§ Exercise: From the data below, return the exact lines starting at the line containing "You are a computer-use" and ending at the line containing "timestamp on the", both included, and nothing else.

§ Given entries:
-- Opening Marker --

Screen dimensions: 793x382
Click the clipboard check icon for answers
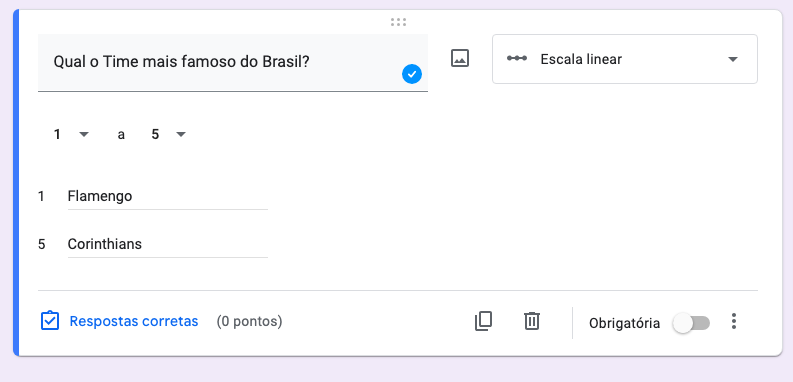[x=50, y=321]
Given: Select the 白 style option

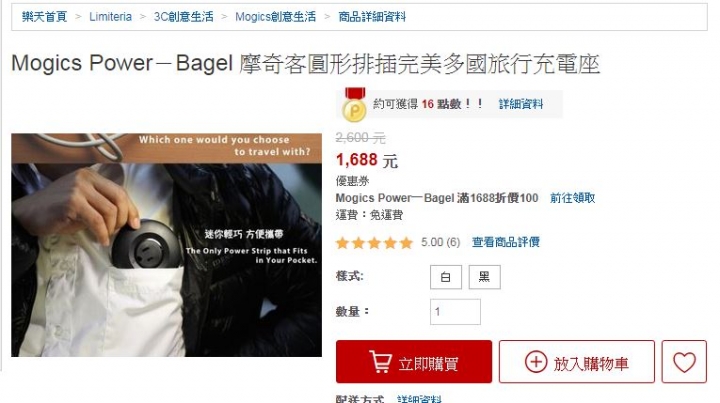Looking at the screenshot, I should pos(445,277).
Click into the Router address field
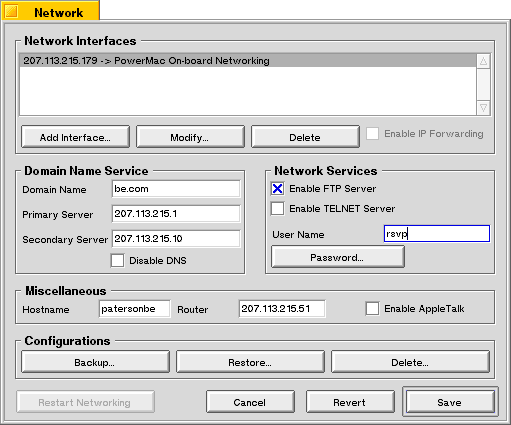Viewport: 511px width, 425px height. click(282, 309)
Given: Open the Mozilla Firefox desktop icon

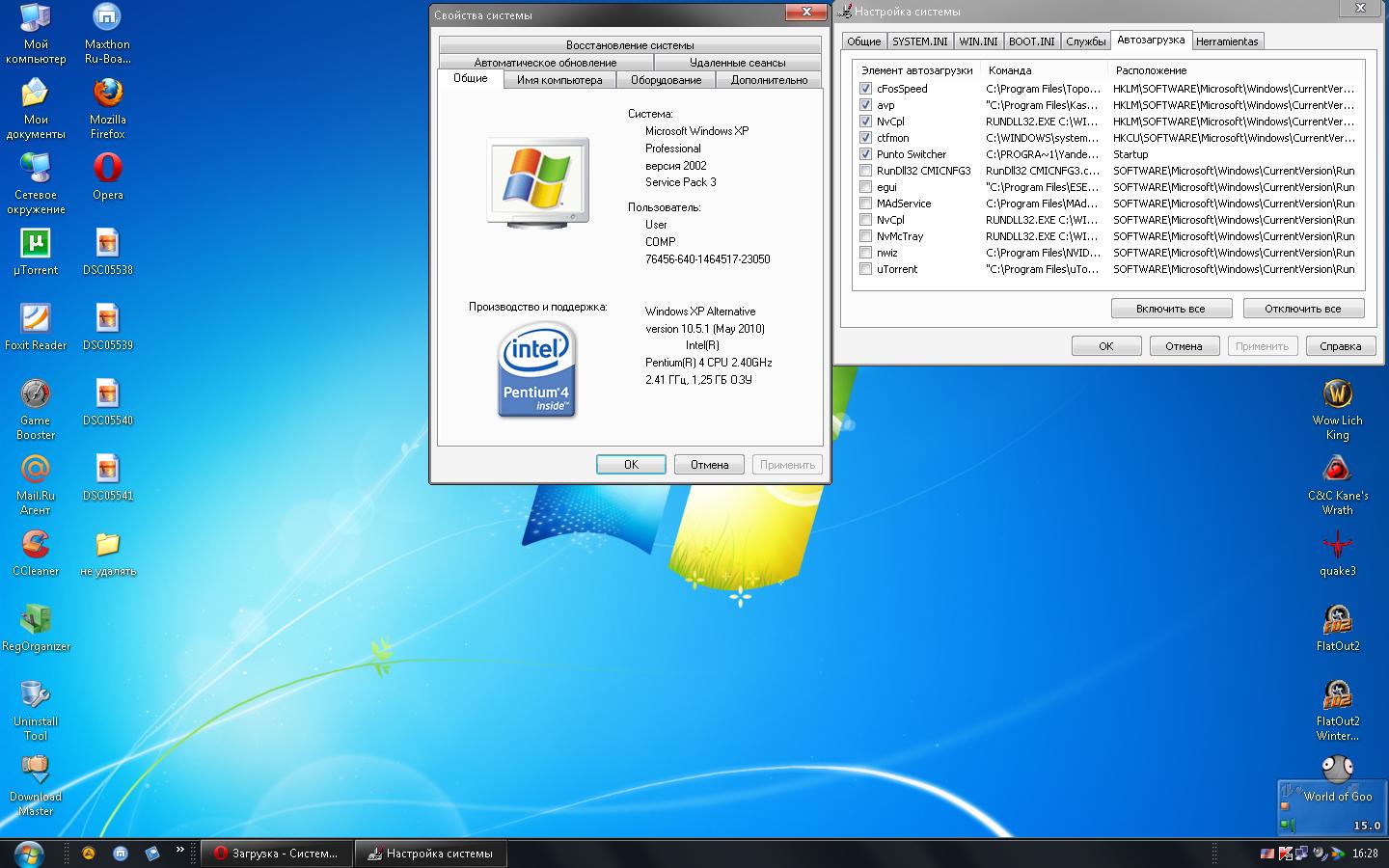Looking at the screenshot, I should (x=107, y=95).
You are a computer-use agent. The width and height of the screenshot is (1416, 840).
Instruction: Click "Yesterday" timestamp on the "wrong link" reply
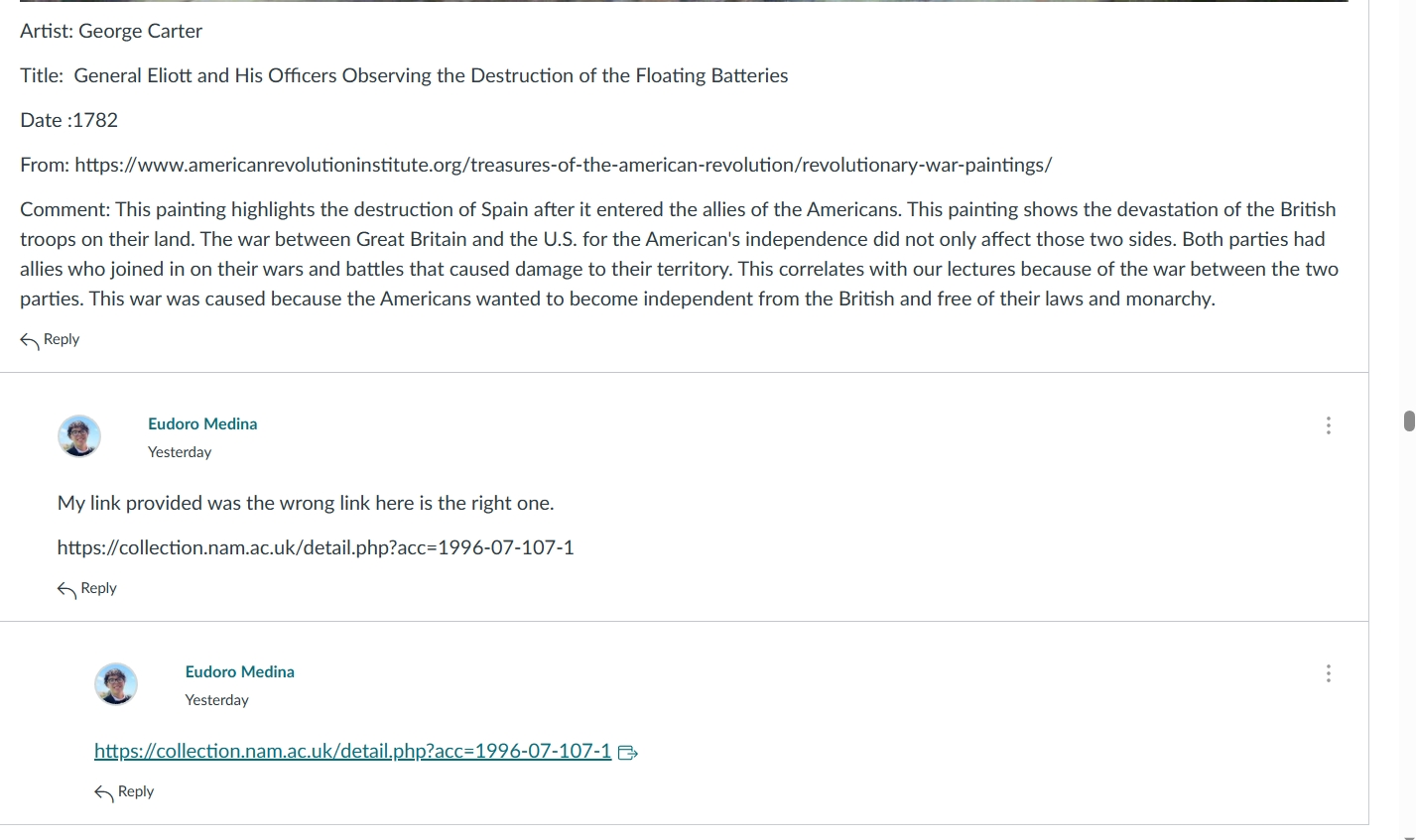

-- Closing Marker --
-- Opening Marker --

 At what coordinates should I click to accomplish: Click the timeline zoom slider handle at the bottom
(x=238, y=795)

-- Closing Marker --

§ Response to this exercise:
You are a computer-use agent. The width and height of the screenshot is (1416, 840).
Instruction: Click "Yesterday" timestamp on the "wrong link" reply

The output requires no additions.